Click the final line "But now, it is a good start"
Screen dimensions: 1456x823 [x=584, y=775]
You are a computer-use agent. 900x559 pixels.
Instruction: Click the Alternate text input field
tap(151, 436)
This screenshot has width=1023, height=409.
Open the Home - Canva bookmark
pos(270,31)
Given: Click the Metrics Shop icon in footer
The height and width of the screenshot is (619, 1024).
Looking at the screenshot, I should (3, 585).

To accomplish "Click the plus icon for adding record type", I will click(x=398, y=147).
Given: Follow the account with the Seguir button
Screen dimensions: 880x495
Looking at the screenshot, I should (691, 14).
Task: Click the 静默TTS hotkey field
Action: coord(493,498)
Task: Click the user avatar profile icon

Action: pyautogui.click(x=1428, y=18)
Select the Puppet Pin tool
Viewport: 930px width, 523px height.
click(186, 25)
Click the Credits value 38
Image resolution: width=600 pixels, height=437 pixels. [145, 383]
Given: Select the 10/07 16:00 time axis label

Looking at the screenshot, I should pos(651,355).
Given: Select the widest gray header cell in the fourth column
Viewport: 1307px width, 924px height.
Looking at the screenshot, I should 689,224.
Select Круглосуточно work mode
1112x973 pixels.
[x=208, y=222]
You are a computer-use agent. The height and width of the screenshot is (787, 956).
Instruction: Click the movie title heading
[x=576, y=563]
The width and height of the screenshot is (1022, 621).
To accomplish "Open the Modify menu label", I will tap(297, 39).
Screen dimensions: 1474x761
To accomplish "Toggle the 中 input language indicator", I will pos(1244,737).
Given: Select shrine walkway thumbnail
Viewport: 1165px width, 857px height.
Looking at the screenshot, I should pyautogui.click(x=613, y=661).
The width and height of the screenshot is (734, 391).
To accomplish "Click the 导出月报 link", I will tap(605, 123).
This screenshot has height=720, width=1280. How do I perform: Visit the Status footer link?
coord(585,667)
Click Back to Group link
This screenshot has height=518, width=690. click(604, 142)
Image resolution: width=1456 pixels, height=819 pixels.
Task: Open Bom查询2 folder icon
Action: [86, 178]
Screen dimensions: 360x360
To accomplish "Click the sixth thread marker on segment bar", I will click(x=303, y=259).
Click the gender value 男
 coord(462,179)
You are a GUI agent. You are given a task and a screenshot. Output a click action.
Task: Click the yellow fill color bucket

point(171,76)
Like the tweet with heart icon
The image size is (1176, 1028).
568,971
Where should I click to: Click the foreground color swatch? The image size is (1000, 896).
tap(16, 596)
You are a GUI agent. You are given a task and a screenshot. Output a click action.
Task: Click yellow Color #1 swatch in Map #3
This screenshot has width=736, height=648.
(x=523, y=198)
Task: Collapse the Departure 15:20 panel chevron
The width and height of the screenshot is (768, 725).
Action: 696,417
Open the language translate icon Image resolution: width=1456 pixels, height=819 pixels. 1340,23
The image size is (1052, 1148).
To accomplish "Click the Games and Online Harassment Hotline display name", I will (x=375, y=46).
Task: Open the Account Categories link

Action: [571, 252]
--- --- ---
# EXERCISE AIM
Copy the lines from the one with "Screen dimensions: 360x360" to the one with "(x=523, y=198)", unchanged.

# SOLUTION
Screen dimensions: 360x360
To accomplish "Click the sixth thread marker on segment bar", I will click(x=303, y=259).
Click the gender value 男
 coord(462,179)
You are a GUI agent. You are given a task and a screenshot. Output a click action.
Task: Click the yellow fill color bucket

point(171,76)
Like the tweet with heart icon
The image size is (1176, 1028).
568,971
Where should I click to: Click the foreground color swatch? The image size is (1000, 896).
tap(16, 596)
You are a GUI agent. You are given a task and a screenshot. Output a click action.
Task: Click yellow Color #1 swatch in Map #3
This screenshot has width=736, height=648.
(x=523, y=198)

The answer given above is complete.